Zu Unrecht wendet sich der Antragsteller auch gegen die Auffassung der Beigeladenen, im Verfahren des vorläufigen Rechtsschutzes sei nur eine summarische Prüfung angezeigt, so dass eine komplexe Rechtslage in einem Verfahren des vorläufigen Rechtsschutzes nicht geklärt werden könne. Diese Auffassung der Beigeladenen trifft vielmehr zu. Allein der Umfang der von den Beteiligten eingereichten Schriftsätze und ihre Anlagen sowie die Vielzahl der infrage stehenden tatsächlichen und rechtlichen Fragen sprechen deutlich gegen die Geeignetheit einer Klärung in einem Verfahren des vorläufigen Rechtsschutzes.
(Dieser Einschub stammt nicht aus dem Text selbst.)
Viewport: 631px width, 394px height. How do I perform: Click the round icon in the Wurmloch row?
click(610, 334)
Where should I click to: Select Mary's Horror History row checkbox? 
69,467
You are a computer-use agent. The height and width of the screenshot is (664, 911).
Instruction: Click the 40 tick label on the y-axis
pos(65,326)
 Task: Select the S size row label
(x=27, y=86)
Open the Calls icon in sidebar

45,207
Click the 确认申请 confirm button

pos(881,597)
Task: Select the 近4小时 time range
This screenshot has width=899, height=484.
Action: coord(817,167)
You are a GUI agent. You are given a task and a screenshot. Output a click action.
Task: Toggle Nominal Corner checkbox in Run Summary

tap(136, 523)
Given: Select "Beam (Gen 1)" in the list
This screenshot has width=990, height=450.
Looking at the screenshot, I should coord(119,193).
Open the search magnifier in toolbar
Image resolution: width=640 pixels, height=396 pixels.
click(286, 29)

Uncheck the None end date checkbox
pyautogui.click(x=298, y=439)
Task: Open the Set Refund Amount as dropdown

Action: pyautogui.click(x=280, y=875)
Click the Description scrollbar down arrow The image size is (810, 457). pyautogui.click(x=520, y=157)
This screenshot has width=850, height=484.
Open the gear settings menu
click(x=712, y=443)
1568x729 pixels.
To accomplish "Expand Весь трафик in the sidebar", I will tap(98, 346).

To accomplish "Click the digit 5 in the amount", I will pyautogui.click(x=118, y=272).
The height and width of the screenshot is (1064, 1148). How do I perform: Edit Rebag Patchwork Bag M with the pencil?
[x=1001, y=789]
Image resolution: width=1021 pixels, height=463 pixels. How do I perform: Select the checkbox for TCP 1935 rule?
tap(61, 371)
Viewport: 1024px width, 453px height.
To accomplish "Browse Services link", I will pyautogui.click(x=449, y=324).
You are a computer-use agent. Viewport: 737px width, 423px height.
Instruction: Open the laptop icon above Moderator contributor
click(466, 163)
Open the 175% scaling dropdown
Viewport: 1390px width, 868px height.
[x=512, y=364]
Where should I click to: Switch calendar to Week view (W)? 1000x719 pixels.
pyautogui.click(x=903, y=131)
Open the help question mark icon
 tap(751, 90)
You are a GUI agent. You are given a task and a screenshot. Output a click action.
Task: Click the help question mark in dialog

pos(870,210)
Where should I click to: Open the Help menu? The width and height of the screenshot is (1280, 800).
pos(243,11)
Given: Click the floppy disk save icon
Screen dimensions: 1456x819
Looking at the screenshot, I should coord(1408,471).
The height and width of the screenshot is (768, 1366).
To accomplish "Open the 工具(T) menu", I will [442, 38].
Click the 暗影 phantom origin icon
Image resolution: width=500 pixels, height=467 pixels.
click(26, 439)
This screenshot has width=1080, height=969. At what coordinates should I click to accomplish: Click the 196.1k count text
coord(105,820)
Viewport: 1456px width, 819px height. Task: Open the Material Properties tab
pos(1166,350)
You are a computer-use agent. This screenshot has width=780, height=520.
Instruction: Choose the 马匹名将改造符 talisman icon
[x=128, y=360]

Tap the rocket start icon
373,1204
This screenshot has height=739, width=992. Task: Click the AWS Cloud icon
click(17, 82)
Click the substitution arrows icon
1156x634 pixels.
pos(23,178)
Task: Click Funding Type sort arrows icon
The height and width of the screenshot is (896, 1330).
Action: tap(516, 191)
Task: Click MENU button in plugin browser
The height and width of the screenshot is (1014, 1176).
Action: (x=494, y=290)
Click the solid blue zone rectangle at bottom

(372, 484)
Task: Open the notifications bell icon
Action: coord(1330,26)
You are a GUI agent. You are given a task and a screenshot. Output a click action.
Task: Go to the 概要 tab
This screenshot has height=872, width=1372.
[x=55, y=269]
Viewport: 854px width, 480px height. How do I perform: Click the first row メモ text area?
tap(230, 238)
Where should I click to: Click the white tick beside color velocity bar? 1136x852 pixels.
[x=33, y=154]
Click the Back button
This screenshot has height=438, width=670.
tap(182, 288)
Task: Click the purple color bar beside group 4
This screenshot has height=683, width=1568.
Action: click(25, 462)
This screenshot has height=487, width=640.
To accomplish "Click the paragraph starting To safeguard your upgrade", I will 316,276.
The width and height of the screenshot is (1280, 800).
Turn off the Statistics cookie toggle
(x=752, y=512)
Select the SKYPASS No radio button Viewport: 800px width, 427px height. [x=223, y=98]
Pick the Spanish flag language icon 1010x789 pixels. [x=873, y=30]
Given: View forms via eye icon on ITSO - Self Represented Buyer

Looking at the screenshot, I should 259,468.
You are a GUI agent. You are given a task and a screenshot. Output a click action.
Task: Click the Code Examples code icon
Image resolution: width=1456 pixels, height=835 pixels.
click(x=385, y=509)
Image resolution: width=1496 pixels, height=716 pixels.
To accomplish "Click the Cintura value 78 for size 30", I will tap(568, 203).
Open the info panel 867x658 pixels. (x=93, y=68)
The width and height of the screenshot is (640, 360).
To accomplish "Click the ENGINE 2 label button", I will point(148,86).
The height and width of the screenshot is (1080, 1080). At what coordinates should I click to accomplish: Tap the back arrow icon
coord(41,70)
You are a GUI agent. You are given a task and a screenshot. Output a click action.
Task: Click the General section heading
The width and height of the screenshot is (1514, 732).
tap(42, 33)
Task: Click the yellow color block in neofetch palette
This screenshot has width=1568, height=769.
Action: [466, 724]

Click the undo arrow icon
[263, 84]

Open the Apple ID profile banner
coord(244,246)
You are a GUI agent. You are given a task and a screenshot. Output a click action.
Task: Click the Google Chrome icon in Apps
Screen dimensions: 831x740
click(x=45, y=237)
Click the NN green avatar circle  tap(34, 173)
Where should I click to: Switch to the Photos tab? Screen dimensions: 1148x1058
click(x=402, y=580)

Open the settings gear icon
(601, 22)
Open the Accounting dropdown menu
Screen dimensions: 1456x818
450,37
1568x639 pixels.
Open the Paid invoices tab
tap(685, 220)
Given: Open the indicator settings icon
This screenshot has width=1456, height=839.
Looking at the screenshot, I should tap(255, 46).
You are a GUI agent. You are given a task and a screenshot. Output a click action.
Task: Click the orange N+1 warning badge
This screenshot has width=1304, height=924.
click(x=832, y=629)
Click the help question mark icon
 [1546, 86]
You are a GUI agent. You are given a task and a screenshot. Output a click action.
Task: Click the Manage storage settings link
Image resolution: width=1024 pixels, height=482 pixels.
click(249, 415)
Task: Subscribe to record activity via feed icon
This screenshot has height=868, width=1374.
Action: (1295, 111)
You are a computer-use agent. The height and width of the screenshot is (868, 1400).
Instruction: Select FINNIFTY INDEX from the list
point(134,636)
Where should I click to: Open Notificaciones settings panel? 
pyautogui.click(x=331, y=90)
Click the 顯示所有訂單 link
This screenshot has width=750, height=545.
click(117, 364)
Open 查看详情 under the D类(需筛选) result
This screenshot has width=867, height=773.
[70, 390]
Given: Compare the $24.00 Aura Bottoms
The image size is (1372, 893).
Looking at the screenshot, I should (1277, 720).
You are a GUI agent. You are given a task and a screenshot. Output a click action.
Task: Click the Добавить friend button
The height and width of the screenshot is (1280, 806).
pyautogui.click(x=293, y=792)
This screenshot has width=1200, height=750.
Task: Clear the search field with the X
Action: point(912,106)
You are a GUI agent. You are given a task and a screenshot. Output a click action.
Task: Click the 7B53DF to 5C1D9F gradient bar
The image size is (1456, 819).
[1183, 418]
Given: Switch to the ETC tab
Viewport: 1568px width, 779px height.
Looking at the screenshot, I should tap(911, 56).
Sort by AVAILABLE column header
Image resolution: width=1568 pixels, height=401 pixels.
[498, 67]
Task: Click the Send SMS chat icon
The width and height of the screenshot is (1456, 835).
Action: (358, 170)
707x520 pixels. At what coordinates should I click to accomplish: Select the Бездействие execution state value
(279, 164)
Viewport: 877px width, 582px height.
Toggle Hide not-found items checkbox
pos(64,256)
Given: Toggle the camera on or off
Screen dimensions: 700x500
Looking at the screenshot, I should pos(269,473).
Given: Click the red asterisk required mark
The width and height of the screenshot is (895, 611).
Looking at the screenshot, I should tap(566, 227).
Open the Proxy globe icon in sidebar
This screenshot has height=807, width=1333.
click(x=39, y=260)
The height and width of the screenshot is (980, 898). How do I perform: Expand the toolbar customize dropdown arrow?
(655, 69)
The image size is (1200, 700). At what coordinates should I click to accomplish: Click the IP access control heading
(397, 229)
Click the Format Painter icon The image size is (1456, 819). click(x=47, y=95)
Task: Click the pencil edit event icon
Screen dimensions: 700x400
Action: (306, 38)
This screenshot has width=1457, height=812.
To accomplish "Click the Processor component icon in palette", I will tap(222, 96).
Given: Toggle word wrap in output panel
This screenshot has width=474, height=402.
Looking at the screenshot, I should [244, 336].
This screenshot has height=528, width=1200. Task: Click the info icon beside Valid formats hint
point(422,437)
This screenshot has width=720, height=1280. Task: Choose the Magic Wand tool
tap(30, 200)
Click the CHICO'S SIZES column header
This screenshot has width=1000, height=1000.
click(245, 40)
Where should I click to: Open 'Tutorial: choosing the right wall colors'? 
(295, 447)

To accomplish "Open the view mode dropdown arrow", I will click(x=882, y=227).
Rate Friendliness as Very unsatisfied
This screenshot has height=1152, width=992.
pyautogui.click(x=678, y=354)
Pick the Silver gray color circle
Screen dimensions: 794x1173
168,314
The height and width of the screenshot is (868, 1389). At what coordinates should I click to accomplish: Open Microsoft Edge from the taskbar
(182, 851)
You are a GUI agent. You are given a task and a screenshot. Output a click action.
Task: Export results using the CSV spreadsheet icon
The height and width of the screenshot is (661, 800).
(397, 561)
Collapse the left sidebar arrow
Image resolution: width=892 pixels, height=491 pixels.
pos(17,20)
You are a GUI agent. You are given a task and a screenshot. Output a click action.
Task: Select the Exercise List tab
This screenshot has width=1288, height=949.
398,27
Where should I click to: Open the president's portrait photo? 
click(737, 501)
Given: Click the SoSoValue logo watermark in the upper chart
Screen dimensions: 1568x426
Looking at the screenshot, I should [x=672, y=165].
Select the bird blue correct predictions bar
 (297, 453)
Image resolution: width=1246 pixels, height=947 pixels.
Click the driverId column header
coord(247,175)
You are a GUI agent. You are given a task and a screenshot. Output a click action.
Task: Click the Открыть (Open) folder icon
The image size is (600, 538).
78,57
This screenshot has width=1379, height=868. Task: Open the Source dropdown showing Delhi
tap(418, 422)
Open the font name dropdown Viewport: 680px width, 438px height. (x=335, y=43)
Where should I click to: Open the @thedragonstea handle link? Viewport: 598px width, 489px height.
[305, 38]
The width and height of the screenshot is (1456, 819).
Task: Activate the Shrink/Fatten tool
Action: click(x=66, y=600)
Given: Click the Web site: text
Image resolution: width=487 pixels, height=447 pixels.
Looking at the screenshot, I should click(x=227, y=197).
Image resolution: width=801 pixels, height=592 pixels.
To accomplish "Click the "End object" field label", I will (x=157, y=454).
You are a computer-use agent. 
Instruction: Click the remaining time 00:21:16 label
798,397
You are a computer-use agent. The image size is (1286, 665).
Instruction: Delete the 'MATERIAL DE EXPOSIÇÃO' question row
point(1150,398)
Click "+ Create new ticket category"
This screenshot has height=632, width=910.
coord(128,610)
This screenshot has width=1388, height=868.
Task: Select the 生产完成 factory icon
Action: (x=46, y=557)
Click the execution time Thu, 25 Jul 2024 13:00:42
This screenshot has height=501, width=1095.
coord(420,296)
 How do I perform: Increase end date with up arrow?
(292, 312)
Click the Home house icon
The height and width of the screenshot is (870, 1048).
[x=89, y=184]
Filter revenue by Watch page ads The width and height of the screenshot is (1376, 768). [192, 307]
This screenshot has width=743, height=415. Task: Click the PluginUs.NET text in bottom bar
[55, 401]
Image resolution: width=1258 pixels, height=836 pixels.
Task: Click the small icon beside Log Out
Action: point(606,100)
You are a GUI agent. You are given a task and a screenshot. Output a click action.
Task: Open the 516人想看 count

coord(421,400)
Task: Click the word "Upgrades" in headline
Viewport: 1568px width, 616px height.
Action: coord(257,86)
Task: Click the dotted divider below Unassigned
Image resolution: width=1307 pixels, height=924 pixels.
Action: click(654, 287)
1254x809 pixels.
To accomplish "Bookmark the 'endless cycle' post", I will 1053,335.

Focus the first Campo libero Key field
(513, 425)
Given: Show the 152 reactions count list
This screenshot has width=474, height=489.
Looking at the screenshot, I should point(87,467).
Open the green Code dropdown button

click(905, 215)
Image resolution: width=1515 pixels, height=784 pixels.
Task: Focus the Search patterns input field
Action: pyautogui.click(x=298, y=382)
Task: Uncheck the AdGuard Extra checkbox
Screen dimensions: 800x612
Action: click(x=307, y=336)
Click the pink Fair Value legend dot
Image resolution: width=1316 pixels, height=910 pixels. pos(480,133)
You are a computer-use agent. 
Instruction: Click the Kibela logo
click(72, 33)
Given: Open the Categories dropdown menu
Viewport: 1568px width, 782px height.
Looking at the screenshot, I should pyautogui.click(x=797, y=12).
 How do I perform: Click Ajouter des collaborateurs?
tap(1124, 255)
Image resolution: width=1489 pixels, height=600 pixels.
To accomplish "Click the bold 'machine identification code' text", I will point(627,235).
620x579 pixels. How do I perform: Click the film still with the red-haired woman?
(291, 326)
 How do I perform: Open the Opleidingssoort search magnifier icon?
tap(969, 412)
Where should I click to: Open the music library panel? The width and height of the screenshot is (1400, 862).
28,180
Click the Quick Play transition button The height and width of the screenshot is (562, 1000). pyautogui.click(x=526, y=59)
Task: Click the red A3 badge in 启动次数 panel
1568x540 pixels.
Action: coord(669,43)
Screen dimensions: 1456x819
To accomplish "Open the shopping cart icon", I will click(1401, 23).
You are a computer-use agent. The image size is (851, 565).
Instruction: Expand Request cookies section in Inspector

Erneut sei darauf hingewiesen, dass es sich hierbei nur um ein Sonderverfahren zur Sicherung der Rechte der Beteiligten handelt, und um kein abgekürztes Hauptsacheverfahren.
Schließlich ist auch der Hinweis des Antragstellers auf Seite 35 seines Schriftsatzes vom 5. Januar 2022, eine Regelung eines vorläufigen Zustandes sei nach § 123 Abs. 1 VwGO ausdrücklich auch schon vor Klageerhebung vorgesehen, nicht geeignet, eine für ihn günstigere Entscheidung herbeizuführen. Diese Regelung bedeutet lediglich, dass das Verwaltungsgericht bereits dann eine Sicherungsanordnung nach § 123 Abs. 1 Satz 1 VwGO oder auch eine Regelungsanordnung nach Satz 2 der Vorschrift treffen kann, wenn ein Hauptsacheverfahren noch nicht anhängig ist, so dass es an einer „Hauptsache“ im Sinne von § 123 Abs. 2 Satz 1 VwGO (noch) fehlt. Dies bedeutet jedoch nicht, dass die sonstigen spezifischen gesetzlichen Voraussetzungen für den Erlass einer einstweiligen Anordnung unbeachtet gelassen werden könnten. Vielmehr kann eine einstweilige Anordnung nur unter den mit Absicht und zu Recht sehr enggefassten gesetzlichen Voraussetzungen des § 123 Abs. 1 VwGO ergehen, die nach den obigen Ausführungen hier nicht erkennbar sind und sich insbesondere nicht aus dem Vortrag des Antragstellers ergeben.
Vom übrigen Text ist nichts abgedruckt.